The objective of this study is to develop a high-accuracy algorithm for osteoarthritis detection, aiming to assist physicians in diagnosis, significantly reduce their workload, and increase the detection rate of osteoarthritis. To achieve this goal, we propose a model called OA-HybridCNN (OHC), a hybrid model based on DenseNet, Depthwise Separable Convolution, and Residual Blocks. Initially, CT images of osteoarthritis are input into DenseNet for preliminary feature extraction. This process efficiently extracts input features through repetitive use of features under certain parameter constraints. Subsequently, Residual Blocks are incorporated, adding a “shortcut” to directly connect input and output, effectively addressing the vanishing gradient problem and enhancing the model's expressiveness. The output of the Residual Blocks undergoes further feature extraction in the Depthwise Separable Convolution, enhancing the model's recognition capability. This method performs convolution operations separately on each channel, followed by a combination using 1x1 convolutions. This approach significantly reduces computational complexity and model parameter volume, minimizing interference between different channel inputs and effectively extracting features from the input. Finally, the results of feature extraction are input into the fully connected layer for classification. In predicting osteoarthritis, the OHC model has demonstrated superior performance with a high prediction accuracy rate.
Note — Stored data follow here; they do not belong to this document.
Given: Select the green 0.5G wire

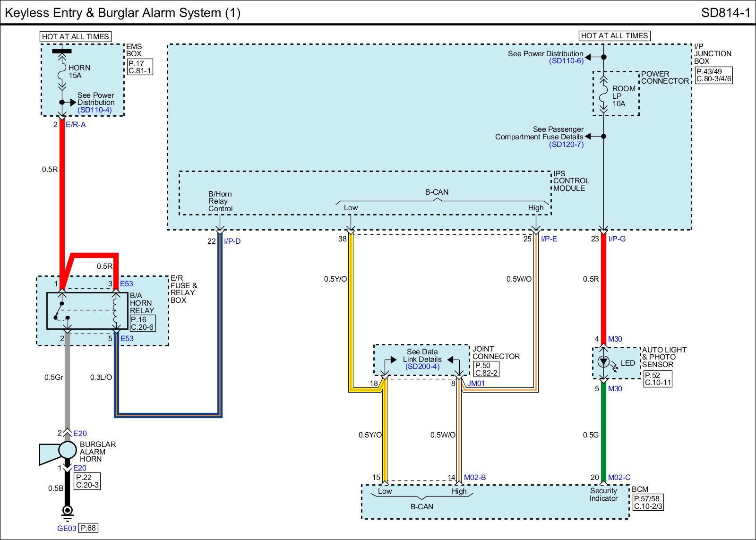Looking at the screenshot, I should pos(603,435).
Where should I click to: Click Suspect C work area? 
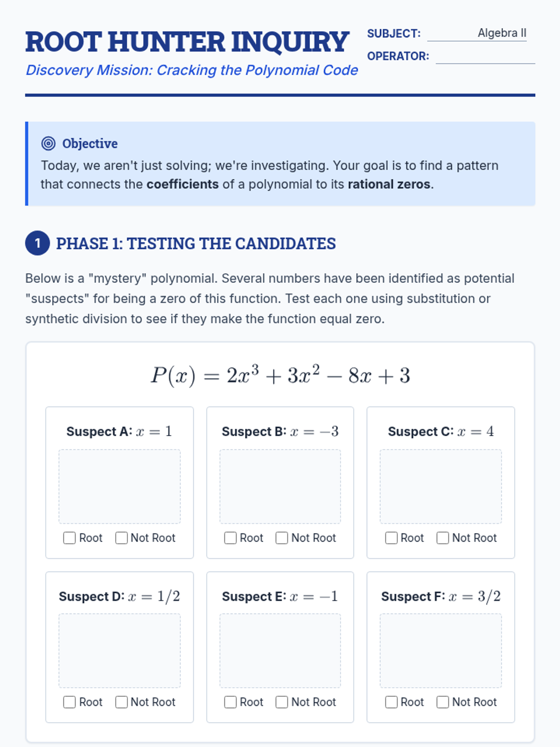point(441,486)
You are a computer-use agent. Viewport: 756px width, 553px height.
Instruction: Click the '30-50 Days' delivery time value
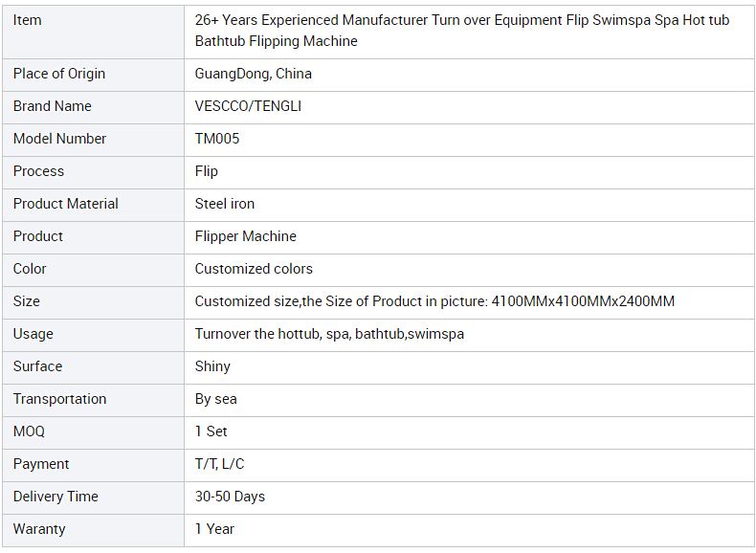(x=230, y=497)
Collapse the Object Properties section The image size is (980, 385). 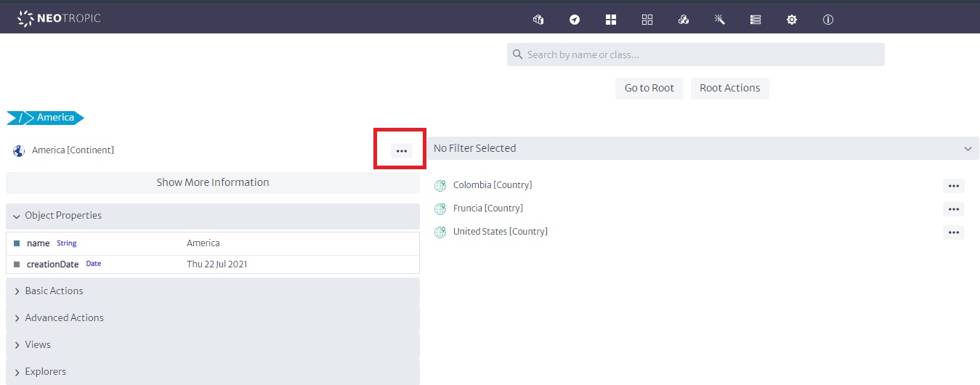pos(212,216)
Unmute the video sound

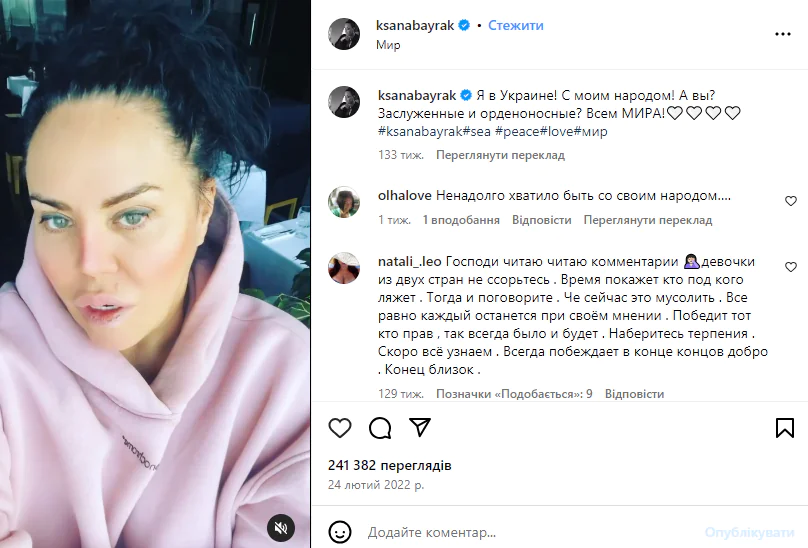click(x=281, y=528)
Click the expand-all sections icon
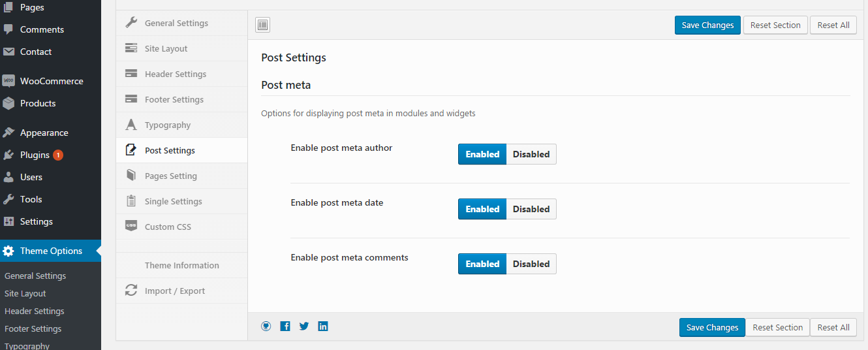 point(262,25)
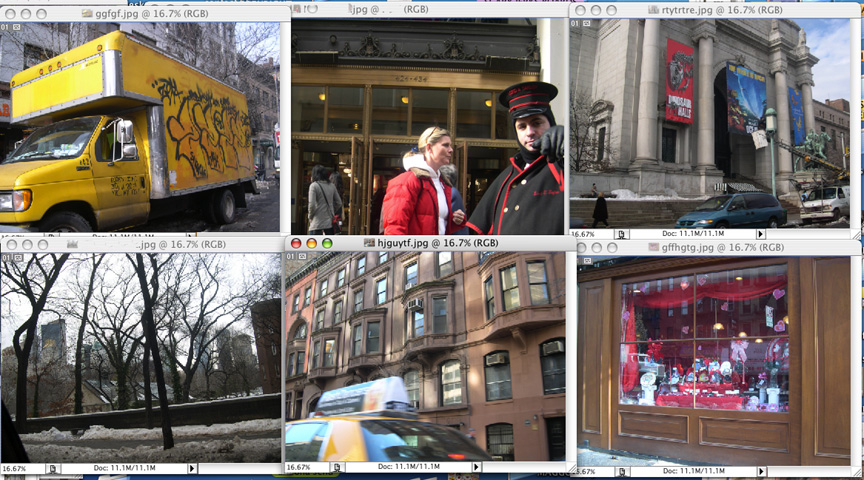This screenshot has width=864, height=480.
Task: Select the 01 slice badge on yellow truck image
Action: (x=6, y=27)
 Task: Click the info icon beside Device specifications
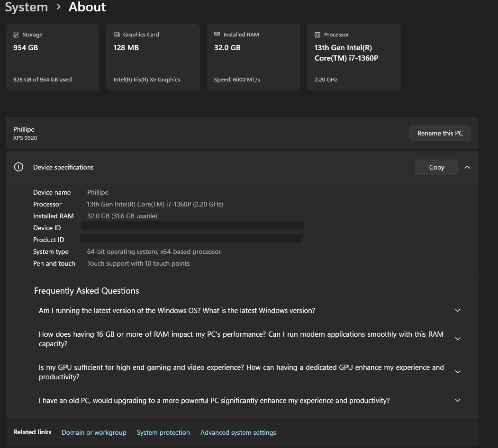18,167
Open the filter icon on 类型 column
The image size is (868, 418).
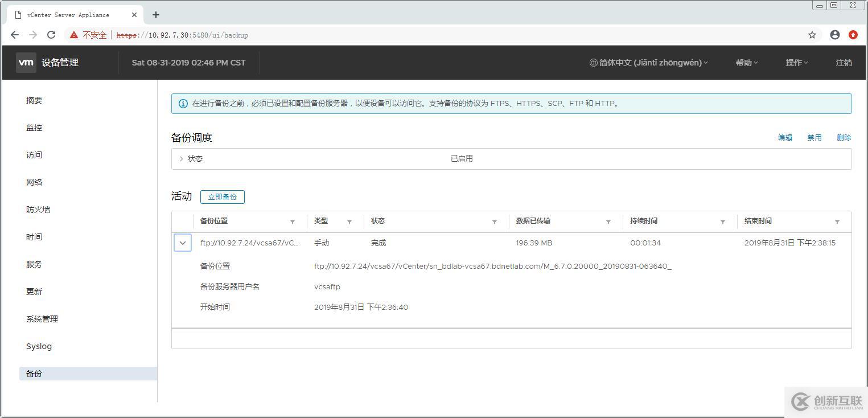pyautogui.click(x=349, y=222)
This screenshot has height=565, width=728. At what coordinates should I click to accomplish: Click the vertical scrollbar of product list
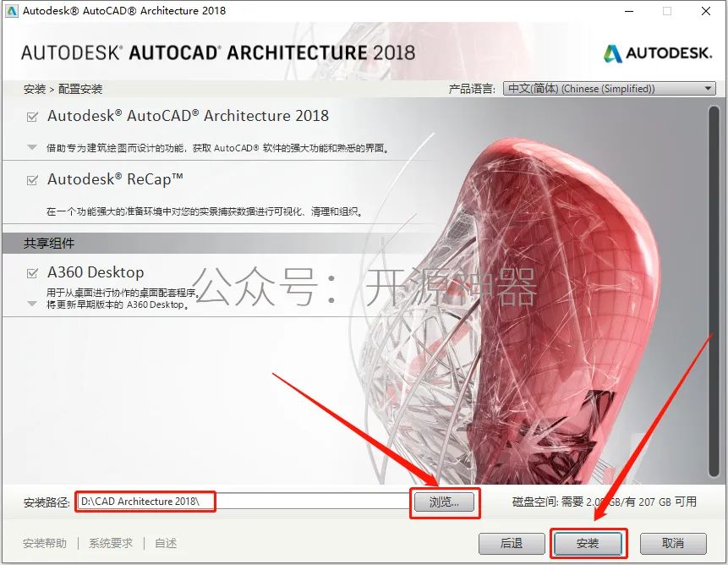713,288
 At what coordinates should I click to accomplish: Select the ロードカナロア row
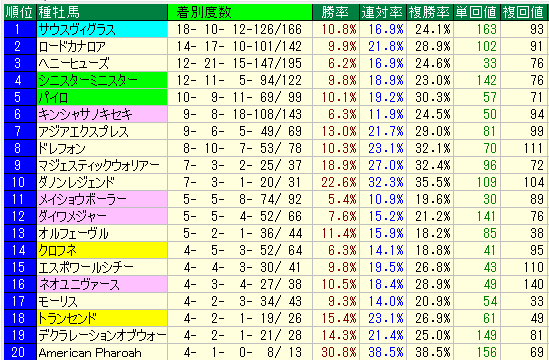[276, 46]
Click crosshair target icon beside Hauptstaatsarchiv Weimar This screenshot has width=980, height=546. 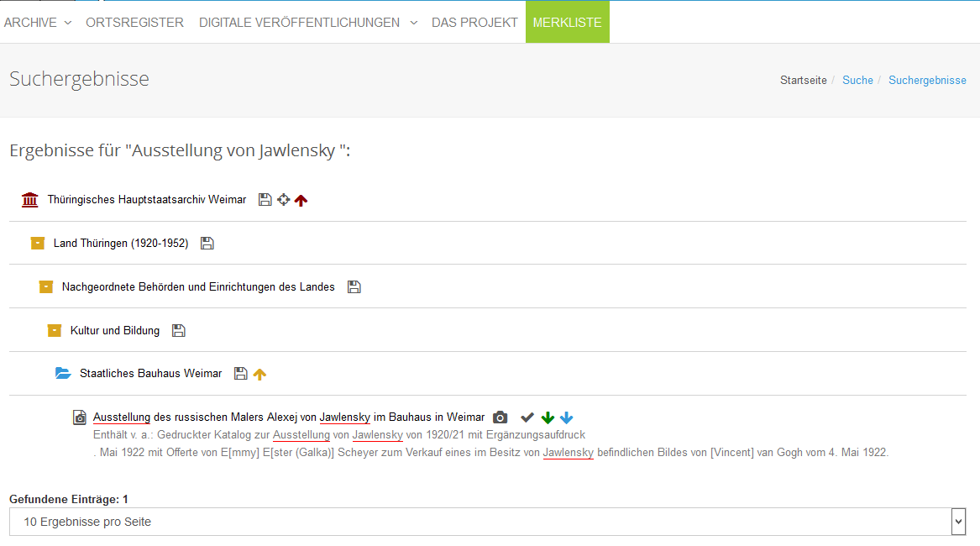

This achievement positions the model as a promising candidate for clinical application and serves as a valuable reference for physicians’ diagnoses. The workflow of this study is illustrated in Fig 1.

2. Methods

2.1. Data sources

In this study, the Osteoarthritis Prediction database from Kaggle serves as the training set, and the Osteoarthritis_assignment database is the test set. Both databases are classified according to the Kellgren-Lawrence grading system, a widely used clinical methodology for assessing knee osteoarthritis severity [21]. Recognized by the World Health Organization as the standard grading criterion for OA research, this system categorizes knee joints into grades 0 (normal knee joint), I, II, III, and IV based on their radiographic appearance. However, this study focuses solely on KOA diagnosis. Therefore, we divided the dataset into two categories: 0 for normal and 1 for the presence of KOA. Fig 2 shows a visual representation of these two grades.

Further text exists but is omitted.